Study questions -
[A] Reproduce the stretch of the passage on Freed's paintings from "Also like Brueghel, Freed" through "and wild abandon.", word for word.
[B] Supply the next part of the passage on Freed's paintings, picking up right after its last sentence.

There are not only Southern but also outlaw undertones to Freed's work. These may center most strongly on tales of a Confederate General named Mosby. His Grandfather's Uncle's, who had been
Calvarymen with him in the War, painted tales of him that match the devil-may care spirit of much of Freed's work.
“Mosby did a lot behind the lines,” he said then laughing added, “he and his men also robbed trains. Some of the men were hung a public square with a note on them that read, “This will be fate of Mosby and all his men.They weren’t outlaws; they were all sanctioned but were spies and guerillas.”
“ It ’s such an intangible thing, communicating the whole idea of the War, Mosby, the Valley,” he said. “It’s just a feeling for me, something personal that would be hard for someone else to understand because it’s so much a part of what’s going on in my brain. It’s like when I was eight and had this buzzing in my head after I’d taken some Robitussin for a cold. It’s just a feeling. There’s smells, sounds, sights; the smell of the truck and the corn drying in the cribs, the barn.”
The nostalgic wistfulness of his work is not unlike that seen in the paintings of Brueghel but with darker undertones. It's as though we're looking at the phantoms of lost dreams. In a sense we are. The places and times he draws from are irretrievably gone.
“Brueghel was painting a vanishing culture. His landscapes weren’t completely romanticized but you get the feeling that he loved the farms that he drew,” Freed said. “My paintings are in some ways are similar, like a memory."
Also like Brueghel, Freed sometimes brings out chimeras from a gallery of oddities that's often a little sinister, frightening. They lend a supernatural quality to his work, which has a touch of the Danse Macabre to it as well. Skeletons often dance in Crow Holler and other ancient rituals unfold. Unlike traditional Danse Macabre paintings, the common themes of remorse, hysteria, hopelessness, the grave, are absent. There is a common sense of mystery, however, of both profound contentment and wild abandon.

Source data -

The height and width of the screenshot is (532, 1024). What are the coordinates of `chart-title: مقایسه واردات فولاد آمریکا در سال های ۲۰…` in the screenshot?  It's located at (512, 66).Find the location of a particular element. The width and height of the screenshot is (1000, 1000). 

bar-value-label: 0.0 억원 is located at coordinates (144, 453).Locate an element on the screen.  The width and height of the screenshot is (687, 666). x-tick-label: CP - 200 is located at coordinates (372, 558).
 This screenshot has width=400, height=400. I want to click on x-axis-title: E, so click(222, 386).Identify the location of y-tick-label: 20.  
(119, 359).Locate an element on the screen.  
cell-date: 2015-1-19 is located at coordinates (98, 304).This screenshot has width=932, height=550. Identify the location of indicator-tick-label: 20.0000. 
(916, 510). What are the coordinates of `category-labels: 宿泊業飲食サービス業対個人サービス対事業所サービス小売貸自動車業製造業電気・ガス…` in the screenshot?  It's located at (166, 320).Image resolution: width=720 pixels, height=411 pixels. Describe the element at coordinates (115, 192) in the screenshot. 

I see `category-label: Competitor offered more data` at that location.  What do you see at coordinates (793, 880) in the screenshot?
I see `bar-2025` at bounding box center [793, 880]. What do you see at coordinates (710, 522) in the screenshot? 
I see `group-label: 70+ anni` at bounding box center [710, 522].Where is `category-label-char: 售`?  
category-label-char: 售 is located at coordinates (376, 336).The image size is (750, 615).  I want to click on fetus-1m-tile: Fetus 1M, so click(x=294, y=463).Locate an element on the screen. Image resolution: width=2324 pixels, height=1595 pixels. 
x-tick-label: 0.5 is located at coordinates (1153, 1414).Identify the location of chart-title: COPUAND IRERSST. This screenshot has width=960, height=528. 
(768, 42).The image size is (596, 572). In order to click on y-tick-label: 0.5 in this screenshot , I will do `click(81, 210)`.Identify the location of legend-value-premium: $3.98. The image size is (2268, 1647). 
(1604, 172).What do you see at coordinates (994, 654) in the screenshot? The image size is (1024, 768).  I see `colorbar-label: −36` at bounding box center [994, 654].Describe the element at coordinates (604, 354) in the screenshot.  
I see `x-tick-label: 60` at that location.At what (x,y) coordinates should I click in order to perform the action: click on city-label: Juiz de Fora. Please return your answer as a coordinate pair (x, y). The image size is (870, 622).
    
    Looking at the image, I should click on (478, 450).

Responses per task -
[A]
Also like Brueghel, Freed sometimes brings out chimeras from a gallery of oddities that's often a little sinister, frightening. They lend a supernatural quality to his work, which has a touch of the Danse Macabre to it as well. Skeletons often dance in Crow Holler and other ancient rituals unfold. Unlike traditional Danse Macabre paintings, the common themes of remorse, hysteria, hopelessness, the grave, are absent. There is a common sense of mystery, however, of both profound contentment and wild abandon.

[B]
I asked Freed if the idealized dream of lost happiness spread across an often ominous, spooky landscape didn't seem like a contradiction to him. He said, “both the dark and light of it are reassuring to me. Beautiful is a subjective term. I see it as a paradise. When I was a kid, the idea of the Sunday school version of Heaven scared the Hell out of me. No dead trees? No old cars? No rust or broke down old barns? That didn't sound like Paradise to me.”
“What would you find in Paradise?” I asked.
“A beat up old garage with a cool car and a bunch of motorcycles; a place where it wouldn’t rain a lot but it would be cloudy a lot and the temperature would be just right,” he replied with knowing calm. “It would be full of the smell of baking chicken, gas and motor oil, things like that. Paradise isn’t really planned out. Crow Holler is almost like a dream state, like that half awake place you go to when you’re a kid."
“In the winter, my Gr andmot her cooked on a wood stove and my Grandfather had a rocking chair that sat next to it. There was a set of steps that went up the back way to what used to be my Dad’s bedroom. We’d sit on the steps and look out the window while she cooked. In that sort of setting, you can romanticize just about anything. That setting, to me, is part of Paradise; full of the smell of a wood stove and whatever's cooking; with Grandma downstairs plucking a chicken.”
“I think with my art I’m mostly trying to convince myself that the place really does exist somewhere. Maybe I’ll find it, in a metaphysical sort of way,” he concluded.
In Freed’s work, fantastic imagery is used to create a dream world that mirrors our own. The monsters, chimeras and bizarre fantasies that come to life in Crow Holler are visual metaphors, a private language of symbols. As with Bosch's, the paintings lead the viewer to question the conflicting qualities encountered there. Sometimes this leads us to question the ones we encounter within.